Once you find the line with "Click the Browse files button" in the entries below, return exactly every line from it through the line with "You are a computer-use agent. Screen".

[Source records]
Content starts
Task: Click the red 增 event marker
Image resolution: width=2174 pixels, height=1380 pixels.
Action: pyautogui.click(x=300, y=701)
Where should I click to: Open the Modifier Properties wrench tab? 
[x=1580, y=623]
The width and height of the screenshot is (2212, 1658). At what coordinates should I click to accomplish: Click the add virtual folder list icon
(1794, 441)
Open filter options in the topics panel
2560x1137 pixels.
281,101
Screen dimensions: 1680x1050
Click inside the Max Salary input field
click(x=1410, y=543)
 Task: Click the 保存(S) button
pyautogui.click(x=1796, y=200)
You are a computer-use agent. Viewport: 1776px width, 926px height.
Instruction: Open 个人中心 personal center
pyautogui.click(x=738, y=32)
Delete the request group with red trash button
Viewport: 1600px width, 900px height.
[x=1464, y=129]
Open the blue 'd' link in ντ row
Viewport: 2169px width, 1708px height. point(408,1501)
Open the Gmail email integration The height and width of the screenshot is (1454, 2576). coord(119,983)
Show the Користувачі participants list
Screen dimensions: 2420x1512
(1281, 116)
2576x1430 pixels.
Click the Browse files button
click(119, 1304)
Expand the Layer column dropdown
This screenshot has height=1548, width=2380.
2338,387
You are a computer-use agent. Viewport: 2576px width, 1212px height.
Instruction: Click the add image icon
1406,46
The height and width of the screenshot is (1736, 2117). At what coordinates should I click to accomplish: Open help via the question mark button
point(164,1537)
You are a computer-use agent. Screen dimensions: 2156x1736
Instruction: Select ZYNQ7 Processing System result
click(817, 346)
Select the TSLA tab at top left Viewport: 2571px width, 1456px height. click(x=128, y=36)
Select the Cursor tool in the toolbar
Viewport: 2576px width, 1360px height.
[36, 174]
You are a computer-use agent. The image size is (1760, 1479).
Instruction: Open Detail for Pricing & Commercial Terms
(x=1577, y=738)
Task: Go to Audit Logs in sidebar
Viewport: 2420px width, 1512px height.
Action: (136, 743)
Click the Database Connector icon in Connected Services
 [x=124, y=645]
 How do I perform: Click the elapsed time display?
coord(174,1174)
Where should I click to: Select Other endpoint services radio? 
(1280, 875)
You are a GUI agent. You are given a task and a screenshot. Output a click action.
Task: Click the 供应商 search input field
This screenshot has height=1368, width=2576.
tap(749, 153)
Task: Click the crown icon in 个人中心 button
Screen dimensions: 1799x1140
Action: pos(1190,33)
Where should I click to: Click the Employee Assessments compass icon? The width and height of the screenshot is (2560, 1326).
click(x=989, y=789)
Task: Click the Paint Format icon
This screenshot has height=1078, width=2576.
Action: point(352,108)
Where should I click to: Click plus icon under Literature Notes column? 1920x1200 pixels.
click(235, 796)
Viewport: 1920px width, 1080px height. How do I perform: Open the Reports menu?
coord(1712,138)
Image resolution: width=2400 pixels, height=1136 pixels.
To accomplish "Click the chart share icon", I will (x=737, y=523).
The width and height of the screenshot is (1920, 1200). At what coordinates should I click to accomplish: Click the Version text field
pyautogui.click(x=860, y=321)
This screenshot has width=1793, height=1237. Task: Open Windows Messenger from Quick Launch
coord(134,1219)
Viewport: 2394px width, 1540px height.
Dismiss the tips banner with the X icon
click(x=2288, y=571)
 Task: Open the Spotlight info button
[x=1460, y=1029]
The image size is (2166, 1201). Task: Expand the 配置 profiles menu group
Content ends
§ **Solution to this problem**:
Click the Browse files button
click(119, 1304)
Expand the Layer column dropdown
This screenshot has height=1548, width=2380.
2338,387
You are a computer-use agent. Viewport: 2576px width, 1212px height.
Instruction: Click the add image icon
1406,46
The height and width of the screenshot is (1736, 2117). At what coordinates should I click to accomplish: Open help via the question mark button
point(164,1537)
You are a computer-use agent. Screen dimensions: 2156x1736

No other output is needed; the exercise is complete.